In summer, wait times can be excessively long, as seen in summer 2022, when thousands of passengers missed their flights in spite of arriving early to the airport. As one customer shared on a TripAdvisor forum, she barely made it through departures for the final boarding call due to long queues for the shuttle in Paris:
‘We had an evening flight and we weren’t too sure of rush tour traffic in the city‘, she says, before conceding arriving at the bus terminal 4 hours ahead of departure still wasn’t enough time for a stress-free transfer: she only managed to board a bus 2.5 hours after joining the line. According to the TripAdvisor member, ‘queues streaked down the street’.
In sum, if you’re visiting Paris for a day or two, or you’re simply transferring between two different airports, booking flights through BVA is, more often than not, a big gamble.
The Cheapest Alternative May Not Be That Cheap, After All
That’s not the only dispiriting thing about Beauvais: as it is used exclusively by low-cost airlines, the cheapest possible fare is usually rather deceptive. Flying on Ryanair, for example, customers must extra pay to include a 10kg cabin bag, or add hold luggage. This usually entails anywhere between 6 and 30 euros extra, per bag.
Europe’s famous ten-euro flight tickets are not a myth, but once secondary costs are added up, you’ll realize you’re better off booking through AirFrance instead, especially when the other two airports closer to Paris boast the best city-bound links. In BVA, it’s never only a ten-euro flight ticket – unless, of course, you’re willing to travel with a hand item only observing strict dimensions and that must fit under the seat.
It doesn’t end there: a shuttle ticket between BVA and Paris costs 16.90 euros one-way, so if you’re flying into and out of BVA, you should budget in an extra 34 euros for the shuttle.
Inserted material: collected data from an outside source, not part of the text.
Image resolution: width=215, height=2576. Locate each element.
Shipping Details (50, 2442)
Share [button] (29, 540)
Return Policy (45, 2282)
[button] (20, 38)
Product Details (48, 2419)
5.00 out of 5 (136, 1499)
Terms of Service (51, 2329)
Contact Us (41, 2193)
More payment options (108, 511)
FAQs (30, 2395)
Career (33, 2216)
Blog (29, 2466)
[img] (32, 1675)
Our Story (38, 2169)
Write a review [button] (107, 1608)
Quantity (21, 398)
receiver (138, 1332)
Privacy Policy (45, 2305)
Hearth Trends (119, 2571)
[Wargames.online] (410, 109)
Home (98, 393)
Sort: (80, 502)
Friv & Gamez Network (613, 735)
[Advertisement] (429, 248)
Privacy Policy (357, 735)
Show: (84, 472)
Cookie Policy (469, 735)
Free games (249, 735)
Of course, it won’t even take you as far as central Paris: it terminates at Porte Maillot, a bus stop in the 16th arrondissement, 41 minutes on foot from the Eiffel Tower, and an even farther 1h16 minutes walking to Ile-de-la-Cite, Paris’ historical core.
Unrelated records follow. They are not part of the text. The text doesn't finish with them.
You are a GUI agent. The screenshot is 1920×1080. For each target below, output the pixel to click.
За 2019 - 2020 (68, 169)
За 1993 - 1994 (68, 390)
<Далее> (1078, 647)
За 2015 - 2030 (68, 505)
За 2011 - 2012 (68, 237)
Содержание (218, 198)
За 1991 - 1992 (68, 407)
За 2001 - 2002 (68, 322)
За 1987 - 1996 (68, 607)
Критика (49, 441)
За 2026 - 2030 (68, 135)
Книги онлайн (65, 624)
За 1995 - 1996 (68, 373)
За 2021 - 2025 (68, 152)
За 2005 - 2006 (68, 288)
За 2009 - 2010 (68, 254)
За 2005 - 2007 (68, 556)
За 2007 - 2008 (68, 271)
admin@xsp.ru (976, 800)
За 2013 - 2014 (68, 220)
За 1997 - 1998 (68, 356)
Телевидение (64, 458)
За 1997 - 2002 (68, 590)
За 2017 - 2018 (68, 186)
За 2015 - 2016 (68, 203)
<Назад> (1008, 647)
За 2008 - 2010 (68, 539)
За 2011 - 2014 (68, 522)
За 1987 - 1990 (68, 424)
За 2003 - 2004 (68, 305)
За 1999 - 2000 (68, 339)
Arriving to Porte Maillot, your options are either hoping on one of Paris’ overpriced cabs, or taking the metro – in rush hour, carrying luggage and probably exhausted after flights and a two-hour transfer time from the airport? I wouldn’t recommend.
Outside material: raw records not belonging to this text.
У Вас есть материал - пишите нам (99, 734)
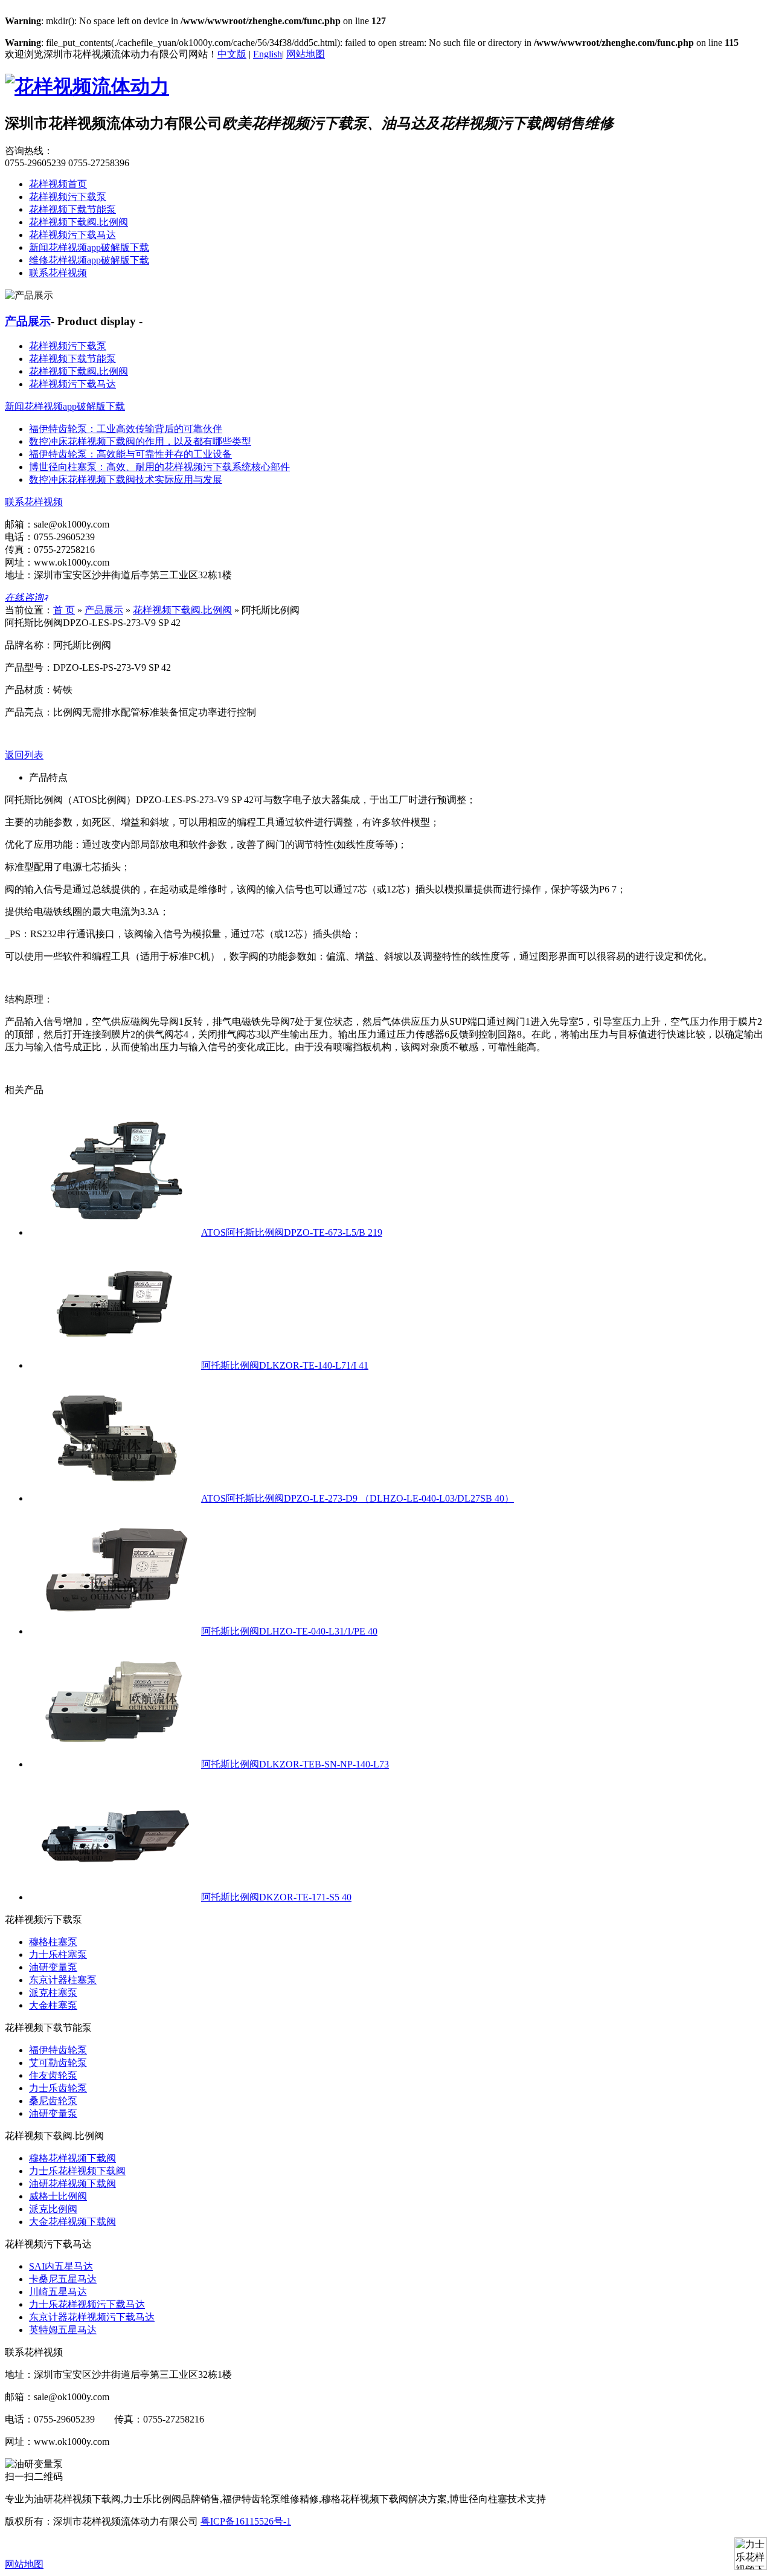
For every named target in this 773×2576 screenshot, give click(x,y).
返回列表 (24, 755)
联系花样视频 (58, 273)
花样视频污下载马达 (72, 235)
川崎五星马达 (58, 2292)
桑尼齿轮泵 (53, 2101)
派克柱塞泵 (53, 1992)
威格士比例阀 (58, 2196)
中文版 (231, 54)
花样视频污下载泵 (67, 197)
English (267, 54)
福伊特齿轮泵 (58, 2050)
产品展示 (28, 321)
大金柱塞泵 (53, 2005)
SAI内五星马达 (61, 2266)
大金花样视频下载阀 (72, 2221)
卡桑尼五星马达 (63, 2279)
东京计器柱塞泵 (63, 1980)
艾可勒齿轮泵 (58, 2063)
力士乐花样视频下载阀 (77, 2171)
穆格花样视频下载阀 (72, 2158)
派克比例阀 (53, 2209)
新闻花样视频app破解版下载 (89, 247)
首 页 (64, 610)
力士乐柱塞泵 (58, 1954)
Of course, there are some excellent offers to be considered every now and then: just this week, I paid around 45 euros for round-flights between Paris BVA and Gdansk, in Poland, being allowed one small item of hand luggage only. Shuttle included, it was still far cheaper than flying out of CDG or ORY, where there is no nonstop service available, and a roundtrip can cost as much as 240 euros.
I didn’t add hold luggage, however, and left many hours in advance to ensure I would board in time.
At the end of the day, Beauvais is proof that, at times, it’s best to book your last night of vacation closer to the airport in order to optimize time and avoid disruption. Being a small hub, Beauvais doesn’t have an airside accommodation for overnight stays – in fact, it doesn’t stay open through the night.
Luckily for tourists, the neighboring town (3.2 miles from the terminals) is a well-developed transit hub with an extensive list of hotels to pick from at reduced rates. If you’re planning on transiting BVA, make sure the ‘Beauvais ordeal’ is indeed worth the twenty euros you’re sparing, and that there are no hidden costs compared to competing airports in the wider Ile-de-France region.
Lastly, plan your journey wisely taking into account the airport’s remote location, and any potential delays that may occur.